France
Foreign Minister Hubert Védrine
Interview with France2 TV (excerpts)
Paris, France
September 20, 2001

(...)

MIDDLE EAST

In your conversations [in the US] did you get the feeling that the Americans were ready to pull out all the stops to convince both Prime Minister Ariel Sharon and Yasser Arafat to resume the dialogue, to break the spiral of violence which is one of the sources of the terrorism?

(...) Two days after that horrible tragedy, Secretary of State Powell said that this was yet another reason for making peace in the Middle East. And I believe that, even though the attacks of 11 September and subsequent events will have considerable repercussions on all international relations, there's a whole series of terrible problems in the world which haven't been resolved; they are cancers and exist to the same extent now as before.

So on the Middle East, do you think there's a shift in American thinking?

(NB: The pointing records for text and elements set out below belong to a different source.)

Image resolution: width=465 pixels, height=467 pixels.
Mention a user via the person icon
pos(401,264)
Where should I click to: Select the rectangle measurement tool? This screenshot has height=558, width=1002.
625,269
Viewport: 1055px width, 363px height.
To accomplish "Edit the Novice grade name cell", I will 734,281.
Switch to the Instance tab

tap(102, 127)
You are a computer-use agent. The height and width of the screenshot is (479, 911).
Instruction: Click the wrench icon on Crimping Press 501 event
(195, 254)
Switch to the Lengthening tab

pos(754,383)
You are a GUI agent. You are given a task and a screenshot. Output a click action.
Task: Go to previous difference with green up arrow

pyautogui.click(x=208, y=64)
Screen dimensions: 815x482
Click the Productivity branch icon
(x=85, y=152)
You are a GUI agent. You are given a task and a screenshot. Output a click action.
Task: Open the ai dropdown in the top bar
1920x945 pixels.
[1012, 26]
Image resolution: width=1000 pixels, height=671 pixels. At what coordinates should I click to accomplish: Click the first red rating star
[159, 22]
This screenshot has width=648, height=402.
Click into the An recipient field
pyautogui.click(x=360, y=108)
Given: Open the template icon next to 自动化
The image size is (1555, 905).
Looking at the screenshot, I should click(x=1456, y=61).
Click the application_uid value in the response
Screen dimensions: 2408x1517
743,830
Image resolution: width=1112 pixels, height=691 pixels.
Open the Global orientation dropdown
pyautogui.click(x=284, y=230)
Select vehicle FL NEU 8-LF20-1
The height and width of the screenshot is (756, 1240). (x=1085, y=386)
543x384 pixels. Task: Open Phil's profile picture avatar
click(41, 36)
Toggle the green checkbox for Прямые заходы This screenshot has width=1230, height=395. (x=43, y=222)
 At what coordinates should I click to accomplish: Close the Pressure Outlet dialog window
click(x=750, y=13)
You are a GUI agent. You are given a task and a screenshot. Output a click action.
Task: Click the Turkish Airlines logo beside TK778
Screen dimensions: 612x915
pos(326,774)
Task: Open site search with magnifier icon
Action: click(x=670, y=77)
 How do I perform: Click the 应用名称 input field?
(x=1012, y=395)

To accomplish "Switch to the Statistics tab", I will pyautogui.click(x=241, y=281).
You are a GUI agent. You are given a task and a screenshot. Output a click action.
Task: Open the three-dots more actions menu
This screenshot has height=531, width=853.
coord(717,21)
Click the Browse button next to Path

Yes and I welcome it because I think we are in no way released from our obligation to find solutions to these problems, particularly that one. I see that the way America is again getting actively involved, for tragic reasons, has led to some immediate effects - and we'd like to hope in the very short term - with the Peres-Araraf meeting which won't solve everything, but is perhaps the beginning of a new process of de-escalation. The shift in the American tone has certainly played some role in it. By doing this, the Americans are rejoining the Europeans' efforts.

(...)

The Europeans have been complementing each other's efforts to maintain an international presence and try to retrigger implementation of what we call the Mitchell Commission's conclusions. If we, Americans and Europeans, act together, we have more chance of succeeding.

(...)

OFFSHORE FINANCIAL CENTRES

For a very long time, the Americans - like others in fact - rejected the monitoring of the rather widely dispersed offshore banking world whose mode of operation we don't know much about, but which has been involved in the recycling of dirty money. Have they changed their minds?

I think they will change their minds and this event will have far-reaching repercussions both on many aspects of their policy and in some parts of the world. Already, we had a hard job launching the fight against money laundering, irrespective of the terrorism, and France has been behind many proposals like the creation of the FATF.

Do you think the Americans are now going to move?

Yes I think so. Just over a year ago, I presented to the United Nationals General Assembly a convention to suppress the financing of terrorism, the legal instruments weren't there and in fact it hasn't been ratified by enough countries. Ratification must be speeded up.

Right now we can see that the Americans are taking a different view of this type of effort and we'll have to see in which body we take action. We think that the UN is the right place to define the whole range of measures to combat terrorism. (...).